- Exercise objective
Every line with "give" in it should be copied from the data.

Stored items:

= = = = = = =

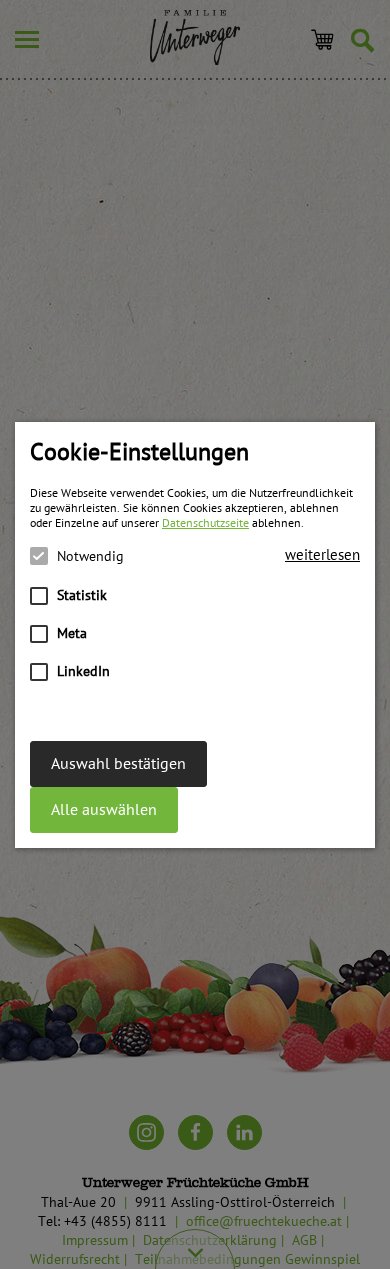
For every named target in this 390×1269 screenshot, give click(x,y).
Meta (72, 633)
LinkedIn (83, 671)
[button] (322, 555)
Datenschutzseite (205, 523)
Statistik (82, 595)
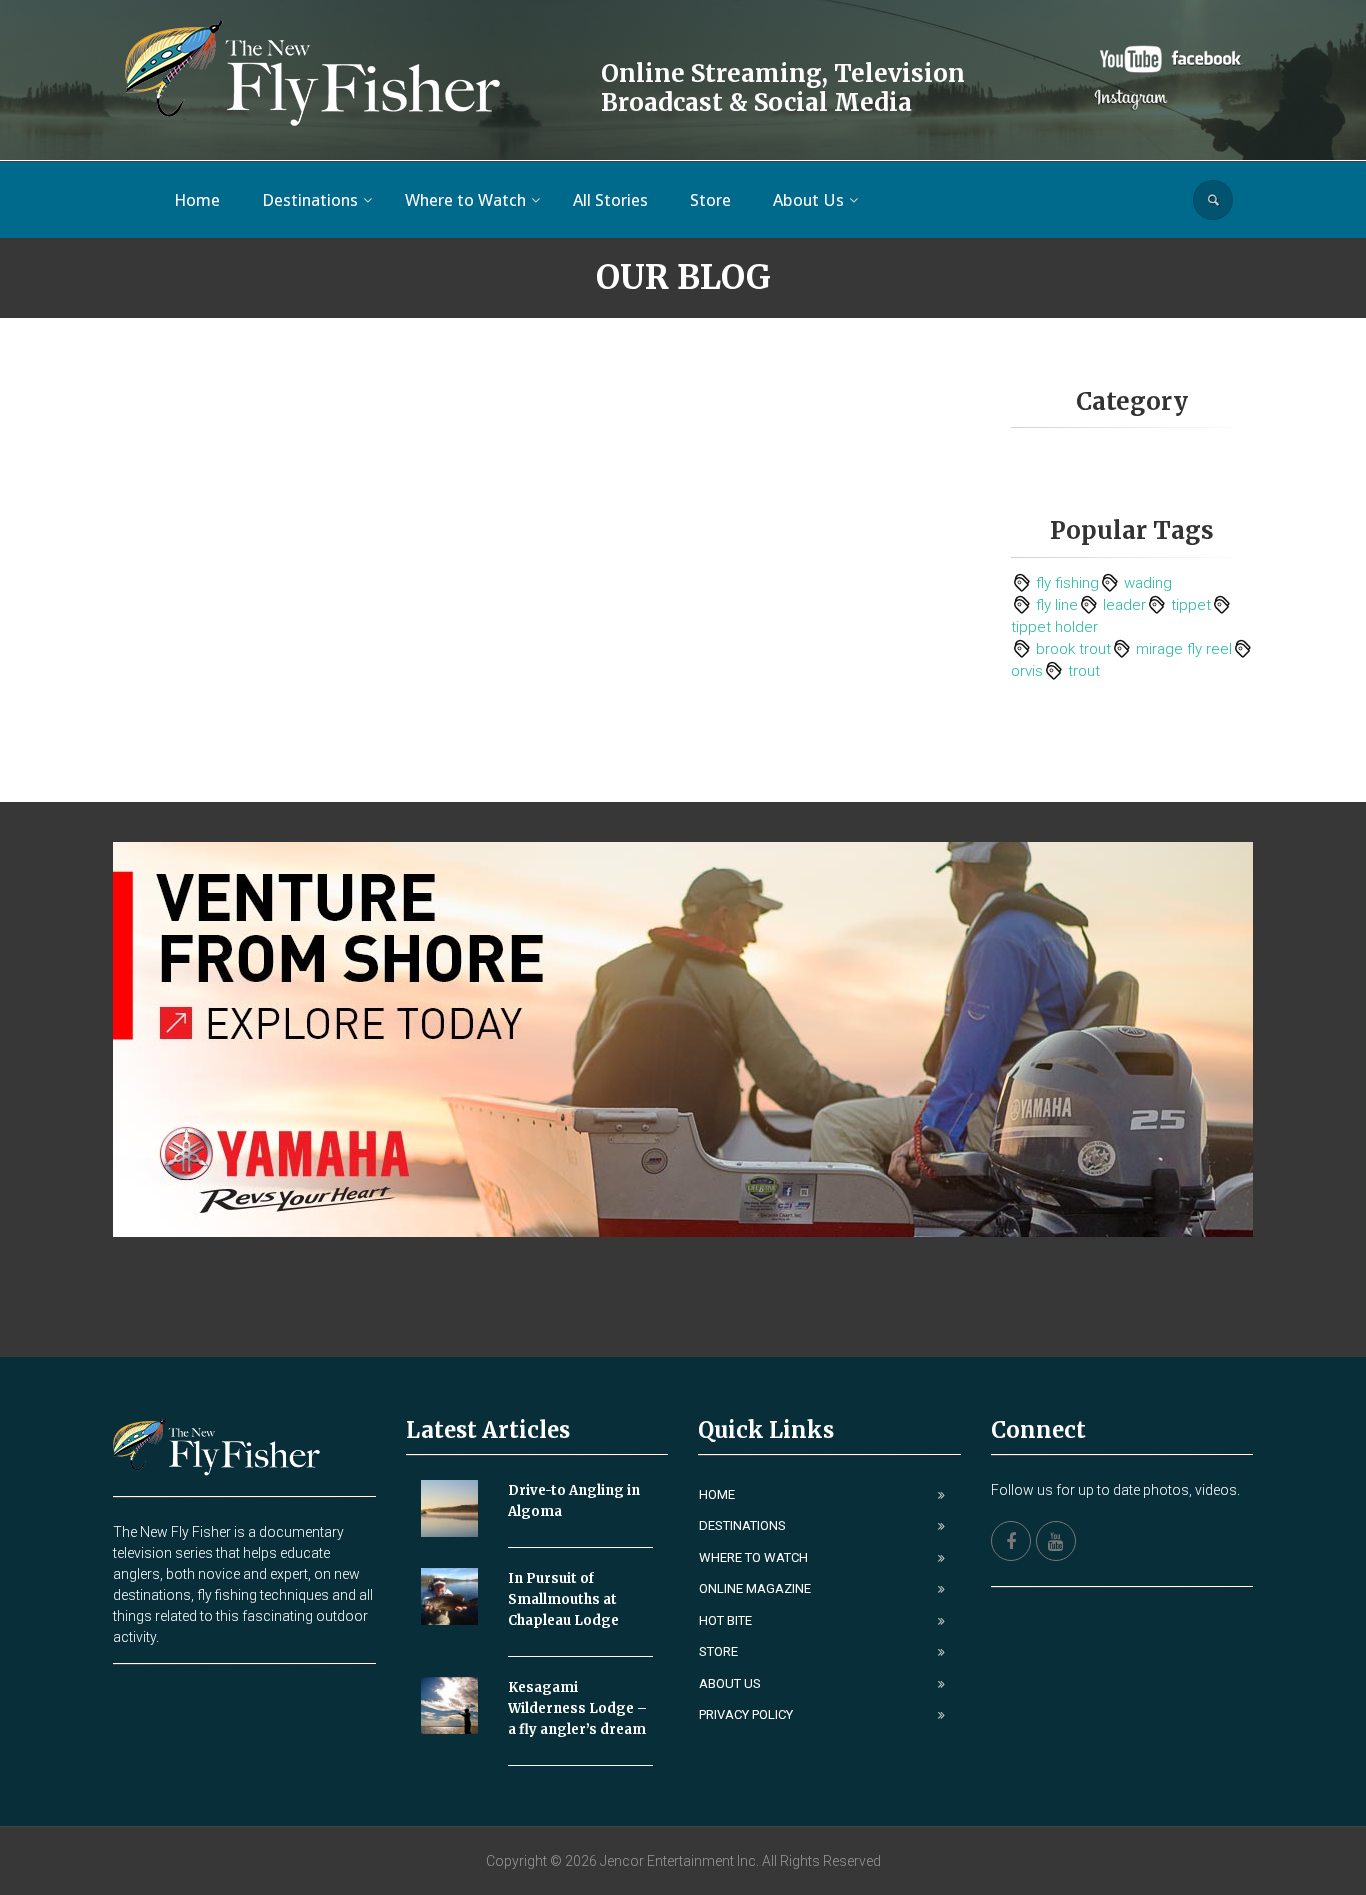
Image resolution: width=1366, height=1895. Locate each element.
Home (717, 1494)
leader (1124, 605)
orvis (1027, 671)
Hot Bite (725, 1620)
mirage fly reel (1184, 649)
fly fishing (1067, 583)
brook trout (1073, 649)
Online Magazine (755, 1588)
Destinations (742, 1525)
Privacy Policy (746, 1714)
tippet (1191, 605)
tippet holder (1054, 627)
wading (1148, 583)
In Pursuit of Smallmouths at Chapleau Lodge (563, 1599)
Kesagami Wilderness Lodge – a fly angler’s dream (577, 1708)
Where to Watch (753, 1557)
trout (1084, 671)
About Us (730, 1683)
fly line (1057, 605)
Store (718, 1651)
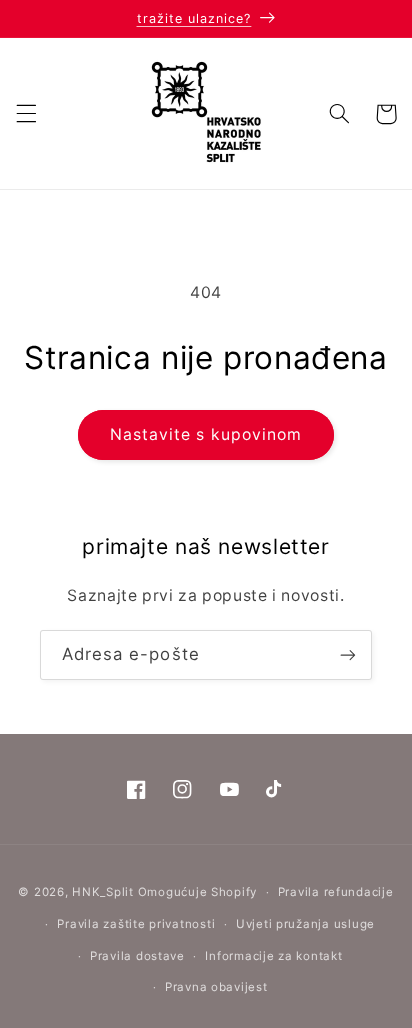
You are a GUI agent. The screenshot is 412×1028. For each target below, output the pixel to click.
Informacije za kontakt (273, 956)
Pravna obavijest (216, 987)
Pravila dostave (137, 956)
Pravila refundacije (336, 892)
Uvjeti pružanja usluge (305, 924)
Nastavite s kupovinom (206, 434)
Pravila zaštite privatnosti (136, 924)
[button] (26, 114)
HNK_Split (103, 892)
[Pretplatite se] (348, 654)
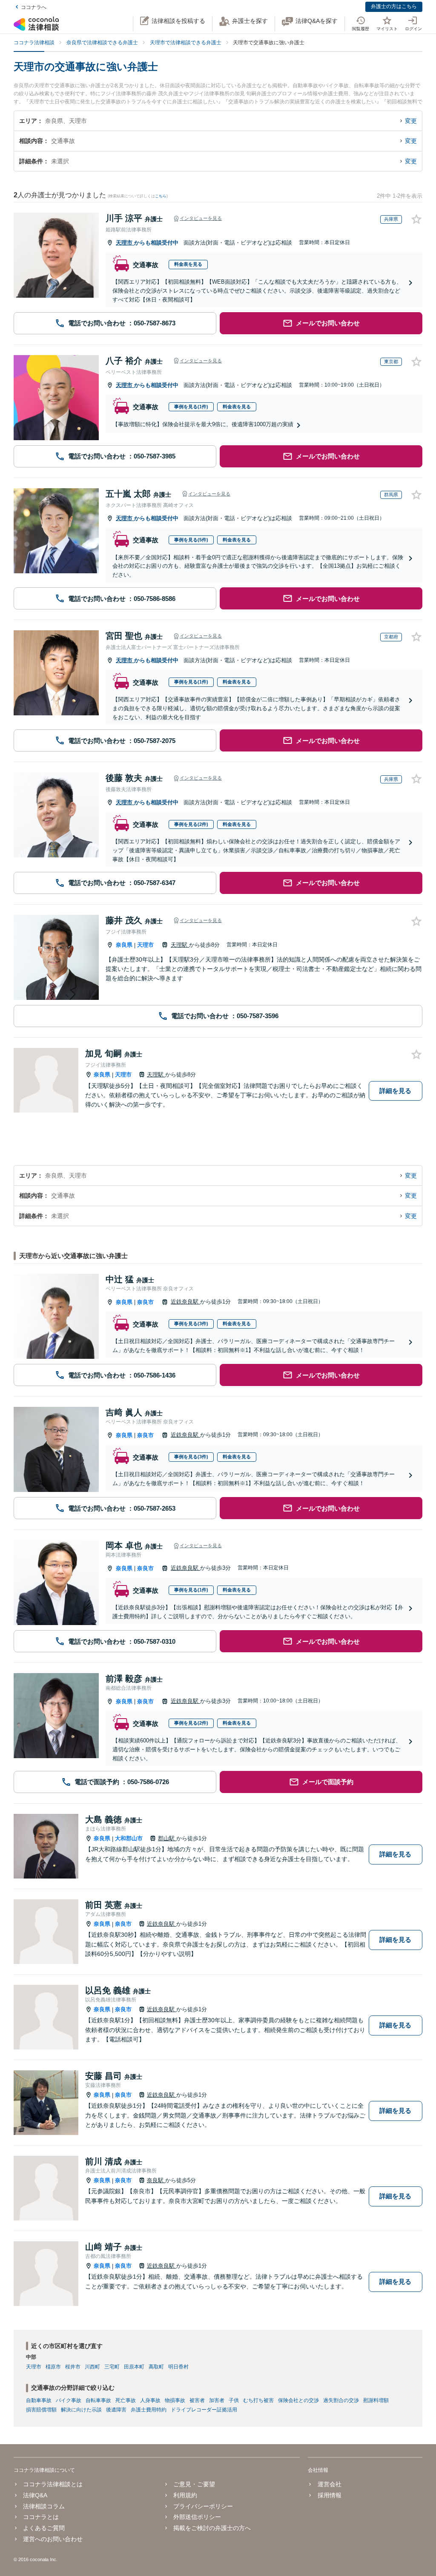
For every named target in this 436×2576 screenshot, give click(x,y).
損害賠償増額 (41, 2410)
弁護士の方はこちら (394, 6)
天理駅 (180, 945)
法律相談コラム (44, 2506)
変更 (411, 120)
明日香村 (178, 2367)
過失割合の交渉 (341, 2400)
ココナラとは (41, 2516)
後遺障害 (116, 2410)
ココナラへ (33, 7)
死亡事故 (125, 2400)
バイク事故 (68, 2400)
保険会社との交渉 (298, 2400)
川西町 (92, 2367)
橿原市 (53, 2367)
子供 (234, 2400)
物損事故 (175, 2400)
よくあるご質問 (44, 2528)
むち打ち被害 (258, 2400)
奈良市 (145, 1302)
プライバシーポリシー (203, 2506)
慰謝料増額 (376, 2400)
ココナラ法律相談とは (53, 2484)
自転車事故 (98, 2400)
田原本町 (134, 2367)
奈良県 (124, 945)
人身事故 (150, 2400)
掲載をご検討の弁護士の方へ (212, 2528)
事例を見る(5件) (191, 539)
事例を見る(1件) (191, 406)
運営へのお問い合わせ (53, 2539)
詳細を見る (395, 1090)
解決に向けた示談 (81, 2410)
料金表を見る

= = = = = = =

- Task response
For every named target in this 390×1269 screenshot, give click(x,y).
For every named target in this 436×2576 screenshot, give click(x,y).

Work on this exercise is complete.